Widerstand und Verurteilung der Täter

In Italien hatte sich das „Komitee der nationalen Befreiung“ gegründet. Auch im Durchgangslager in Bozen waren ihre Mitglieder inhaftiert. So auch Ada Buffulini, eine junge Frau, die aus Mailand in das Lager in Bozen deportiert wurde und von dort aus das Komittee der nationalen Befreiung anführte. Dank diesem Komitee konnten Hunderte Pakete mit Lebensmitteln, Kleidung und Briefen ins Lager geschmuggelt werden.

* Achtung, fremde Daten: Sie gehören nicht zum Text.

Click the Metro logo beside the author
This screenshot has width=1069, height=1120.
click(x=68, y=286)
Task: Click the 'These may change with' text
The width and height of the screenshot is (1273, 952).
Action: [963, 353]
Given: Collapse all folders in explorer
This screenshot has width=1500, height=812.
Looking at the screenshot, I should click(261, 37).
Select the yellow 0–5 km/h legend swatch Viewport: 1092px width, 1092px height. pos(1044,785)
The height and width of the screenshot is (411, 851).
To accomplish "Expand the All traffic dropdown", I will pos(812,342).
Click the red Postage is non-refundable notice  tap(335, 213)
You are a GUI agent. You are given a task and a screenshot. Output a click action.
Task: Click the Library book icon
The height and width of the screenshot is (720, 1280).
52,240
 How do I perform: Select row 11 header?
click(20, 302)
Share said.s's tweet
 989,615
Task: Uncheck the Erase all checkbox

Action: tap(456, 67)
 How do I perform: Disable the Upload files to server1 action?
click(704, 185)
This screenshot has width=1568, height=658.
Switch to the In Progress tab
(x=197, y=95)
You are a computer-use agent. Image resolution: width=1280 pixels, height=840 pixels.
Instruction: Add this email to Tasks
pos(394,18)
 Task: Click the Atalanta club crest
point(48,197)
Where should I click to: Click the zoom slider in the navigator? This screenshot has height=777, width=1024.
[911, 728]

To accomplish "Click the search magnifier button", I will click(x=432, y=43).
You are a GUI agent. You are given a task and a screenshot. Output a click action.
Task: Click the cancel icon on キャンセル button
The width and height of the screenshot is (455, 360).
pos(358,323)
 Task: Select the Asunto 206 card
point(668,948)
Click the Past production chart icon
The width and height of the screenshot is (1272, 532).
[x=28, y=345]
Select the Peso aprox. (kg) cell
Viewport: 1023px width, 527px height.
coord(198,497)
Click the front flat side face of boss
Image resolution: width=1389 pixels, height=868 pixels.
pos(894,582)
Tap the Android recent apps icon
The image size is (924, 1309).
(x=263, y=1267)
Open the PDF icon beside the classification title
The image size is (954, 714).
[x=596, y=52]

Mit Kriegsende kam es zur Zerschlagung des Deutschen Reiches, woraufhin viele Nazis flüchteten. So auch Michael Seifert, der bekannt war als „Henker von Bozen“. Seifert, ein deutschsprachiger Ukrainer, war von 1944 bis 1945 Leiter des Lagers in Bozen und zuvor Leiter des Durchgangslagers Fossoli in der Emilia-Romagna. Er ist verantwortlich für den Tod von mindestens achtzehn Zivilisten. Nachdem er lange Jahre in Kanada gelebt hatte, wurde er dort im November 2020 verhaftet und an Italien ausgeliefert. Er wurde zu einer lebenslangen Haftstrafe verurteilt und starb im Jahr 2010.

Karl Titho dagegen wurde zu Kriegsende von den Alliierten in Bozen gefangen genommen und in mehreren europäischen Staaten vor Gericht gestellt, aber nur in den Niederlanden verurteilt. Titho wurde jedoch niemals für die Verbrechen im Lager in Bozen und andern Lagern verurteilt, da die Personen, die die Ermittlungen leiteten, ehemalige Mitglieder der NSDAP waren. Titho starb im Jahr 2001. Vor seinem Tod gestand er alle seine Verbrechen und entschuldigte sich bei den Opfern und ihren Familien.

Die einzige Mauer, die noch vom Durchgangslager von Bozen übrig ist. 
(Foto © George Ciprian)
Die einzige Mauer, die noch vom Durchgangslager von Bozen übrig ist.